Lora Mae Davolt Rose was my aunt on my fathers side. She was always someone special to me. I can remember traveling to Oak Grove, Kansas City or Independence just to see her. Where we were only depending on where she and her family lived at the time. To my good fortune my aunt decided to move back to her childhood home in Brookfriend Missouri a few years back.
I say it was my good fortune because when Aunt Mae moved here I had many happy times with her and we shared many memorable experiences. My Aunt lived on a farm 5 miles west of Brookfrield. She loved fishing, crocheting and the color mauve or rose and butterflies. She used to take me fishing. We'd sit on the bank or in her fishin chairs (more commonly known as lawn chairs) for a couple of hours or until the bugs came out. I don't recall ever catching anything worth keeping so we usually came home empty netted. My aunt's husband moved back to Kansas City to work, he was a construction worker and his business was well to do there. So she and her youngest daughter Tammy lived by themselves.

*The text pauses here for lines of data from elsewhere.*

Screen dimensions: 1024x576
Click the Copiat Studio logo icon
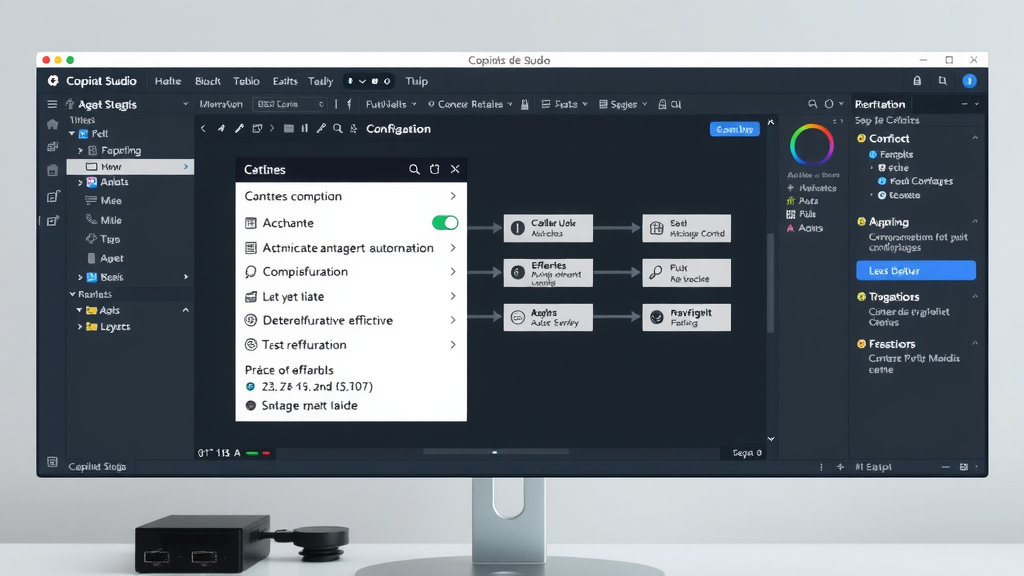[52, 80]

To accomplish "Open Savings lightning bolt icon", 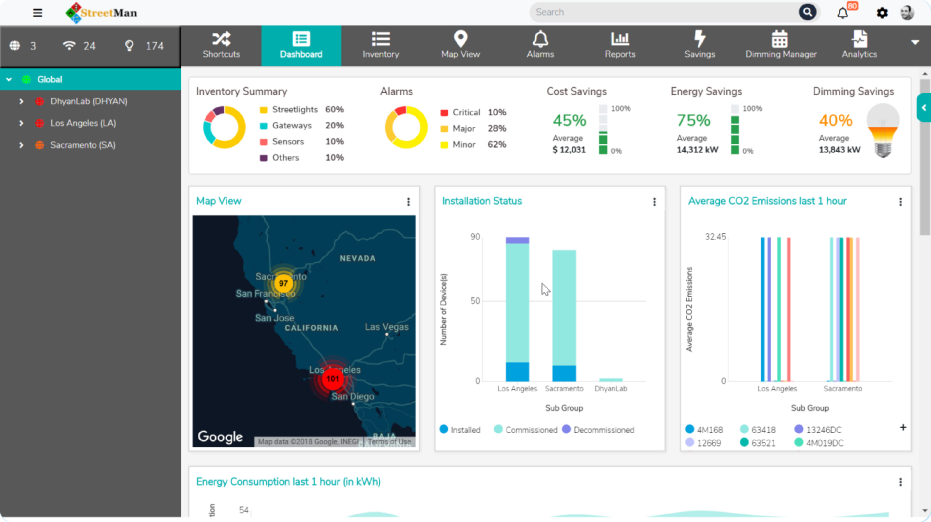I will 699,39.

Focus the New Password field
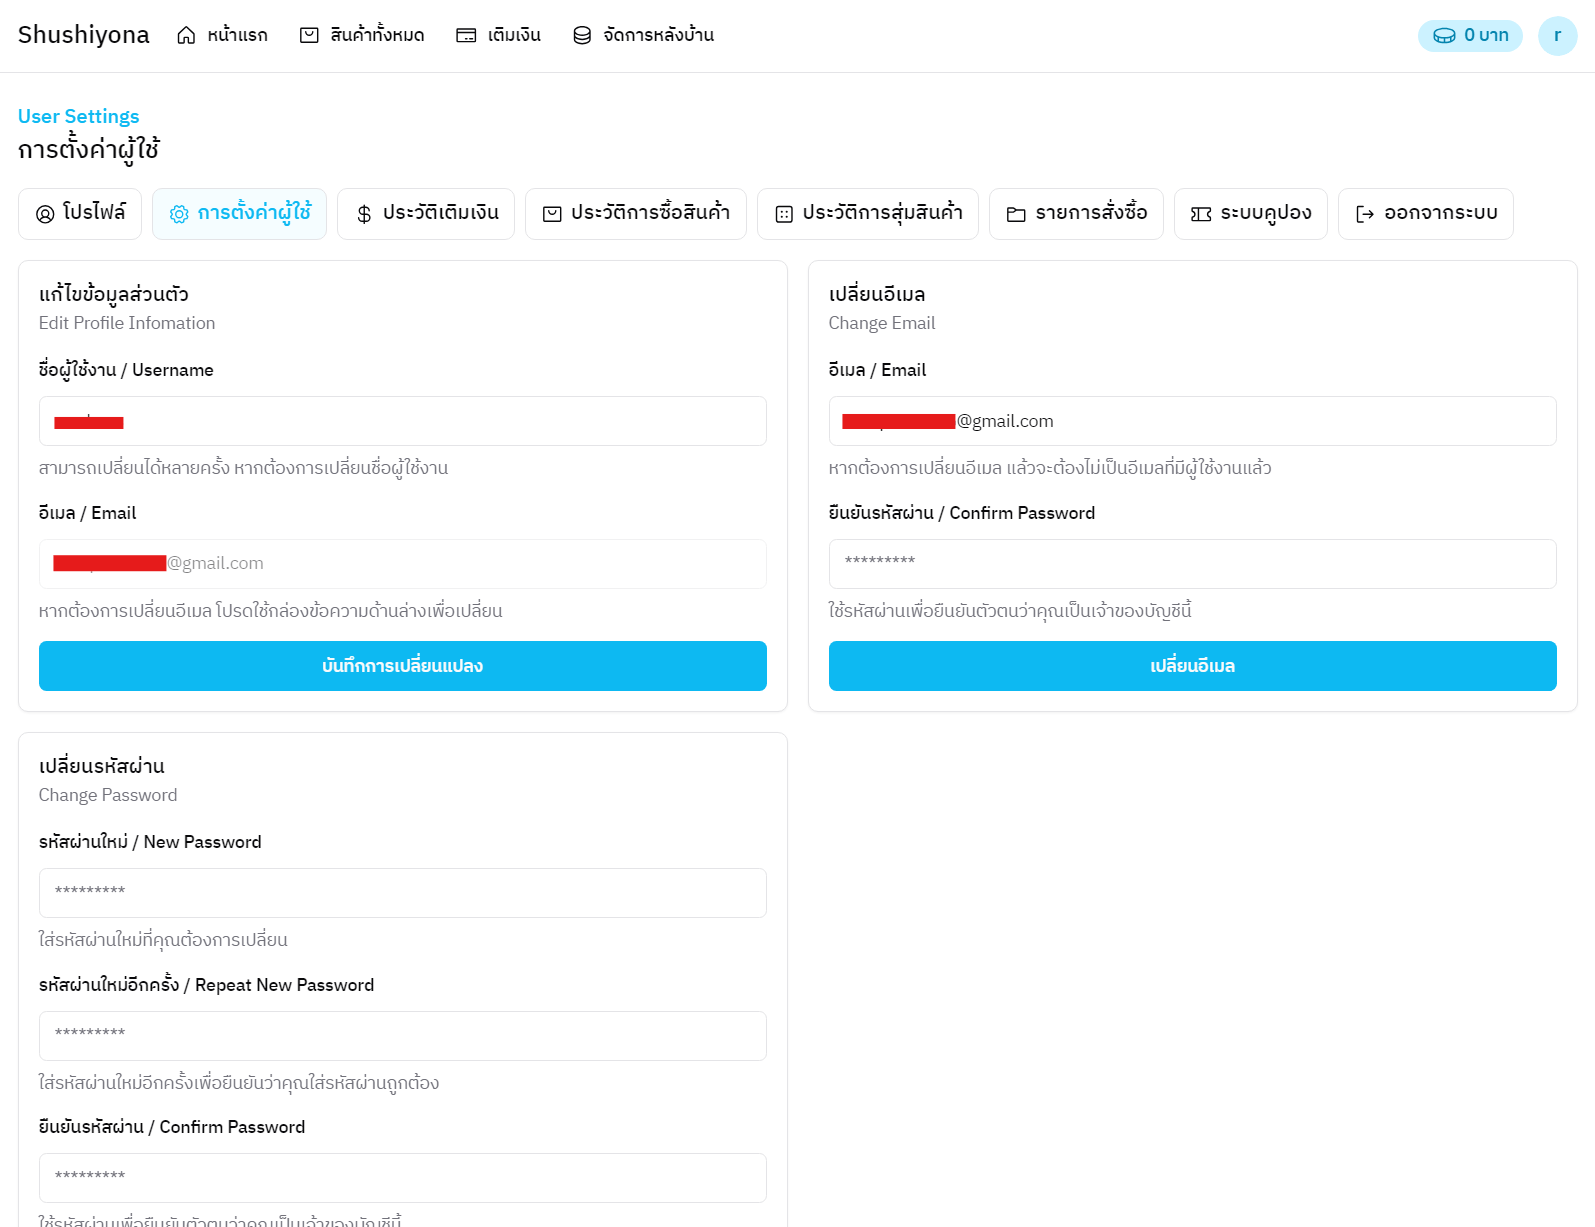(402, 893)
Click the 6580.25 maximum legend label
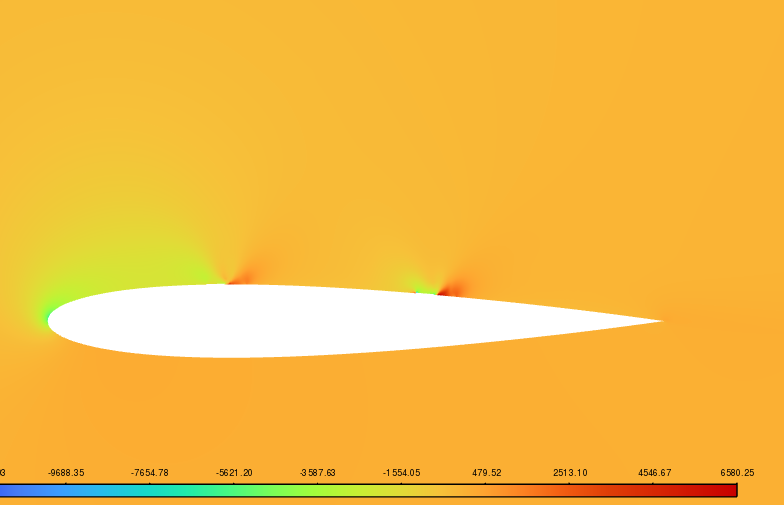The width and height of the screenshot is (784, 505). 737,473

I was there so much that my parents thought Aunt Mae could've claimed me as a tax deduction. It was usually just us girls. Sometimes my family would come out to Aunt Mae's house and play cards together or watch movies. It was always nice to be together. then other times Aunt Mae would crochet dresses for dolls and the rest of us would play cards. I can remember one time when I was sick, Aunt Mae gave me one of the dolls she had made the dresses she crocheted were so beautiful. Some of them were long and full, while others were short and full. Today the doll Aunt Mae gave me means so much more than it used to.

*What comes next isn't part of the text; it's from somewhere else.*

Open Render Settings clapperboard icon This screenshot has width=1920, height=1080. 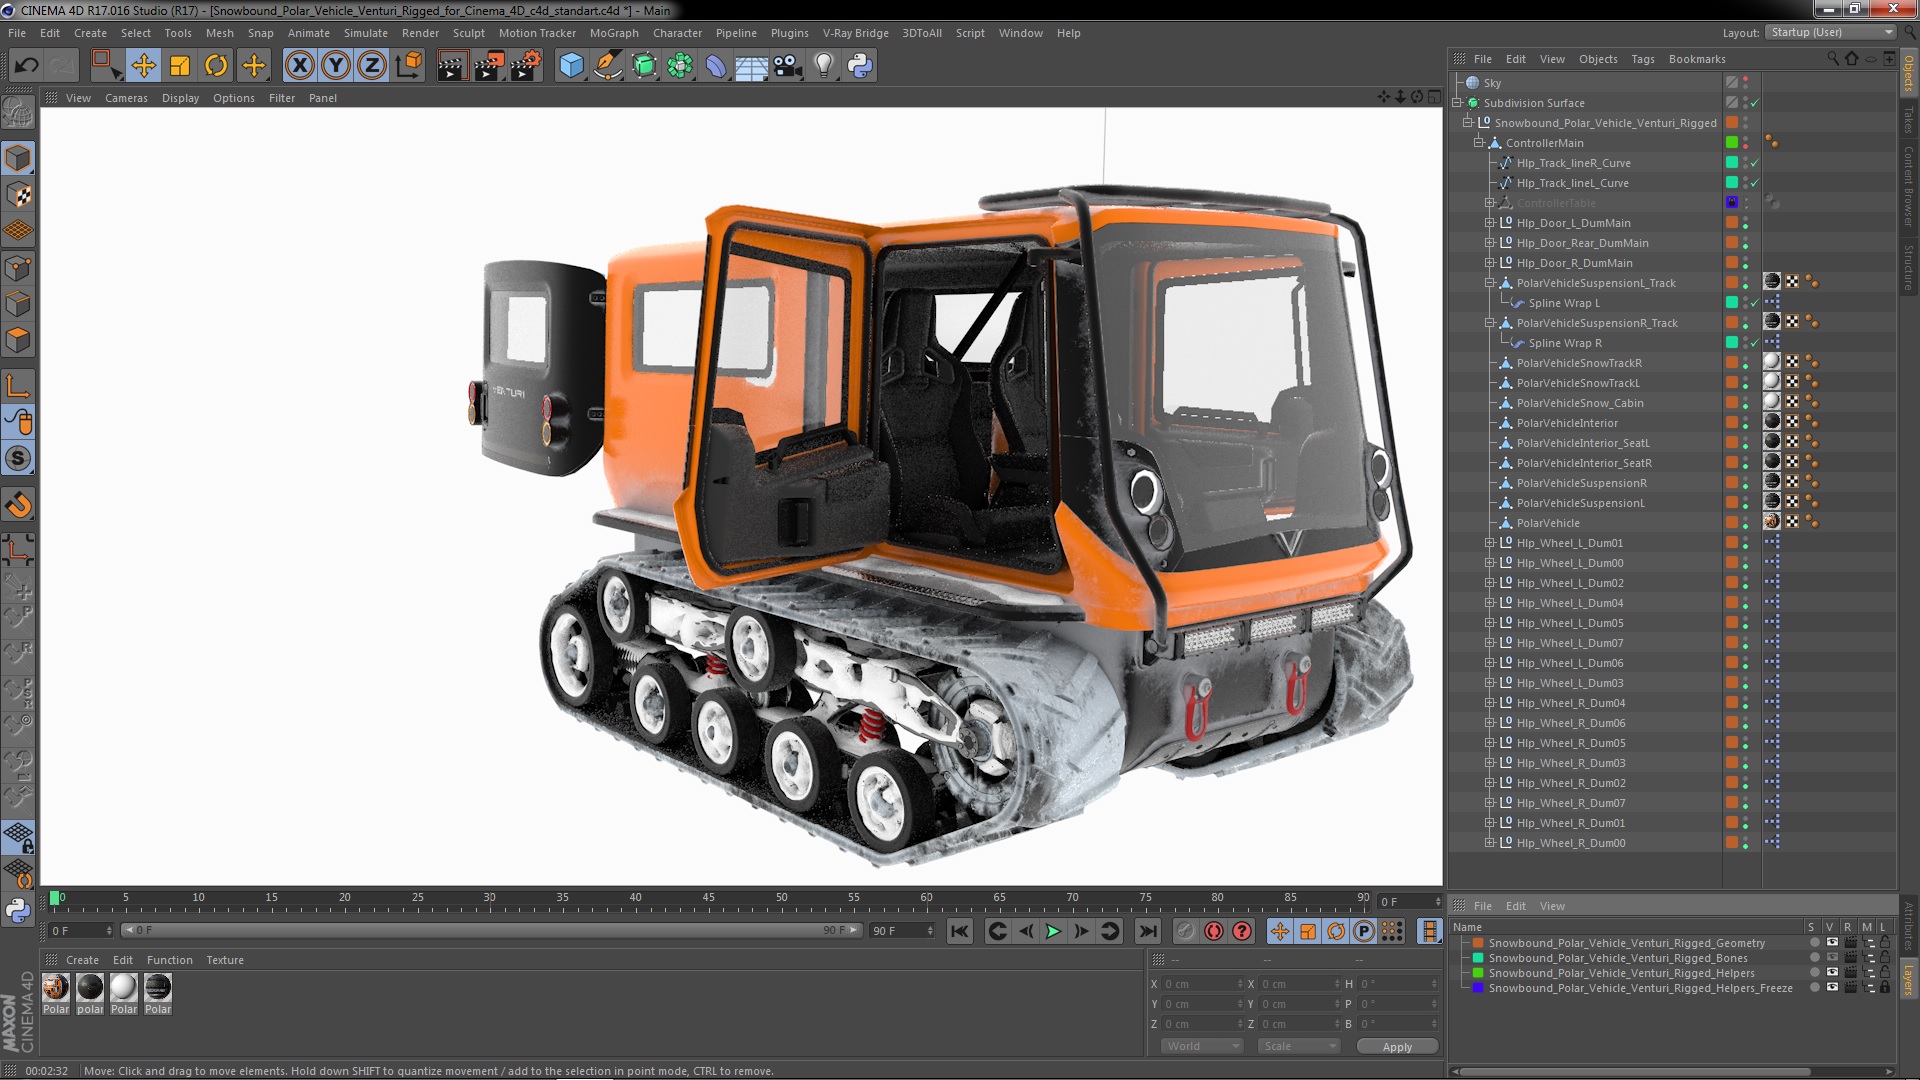pos(525,66)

When Tammy got old enough to leave the nest she too moved back to Kansas City Aunt Mae was left alone and I stayed with her quite a bit. We always had a good time together, there are little things I remember that we did that mean a lot such as grocery shopping eating out and just messing around. Well when the time came for Aunt Mae to join her family her home was sold and she moved to Kansas City. I missed her. Not too long after that our family moved to Florida for a year. When we returned we didn't see much of Aunt Mae or her family. It was hard not seeing her on Holidays.
After my paternal grandmothers death last April, things went fast. In July Aunt Mae was diagnosed with cancer it was the kind of cancer that could not be cured. We were faced with the hard reality that Aunt Mae would die of cancer. The hard part was not knowing when she would die. After July I tried to see Aunt Mae as much as I could. I tried to get weekends off to be with her. I can remember on one of her better days I painted her toenails she fell asleep but she knew I was there, and that I loved her. That was important to me.
Aunt Mae died on October 2nd 1994. She was 62 years old. I wasn't able to be with her when she died and that was hard. I miss her but I have our memories to hold onto for the rest of my life. I will see my aunt again when my time comes to leave the earth.
Crystal Davolt........Aunt Mae's favorite Niece... ;)
Today is my mother's birthday. September 3, 1998. She would have been 66 years old today. I miss her, and this above is something my cousin wrote about someone who she was just as close to, as I.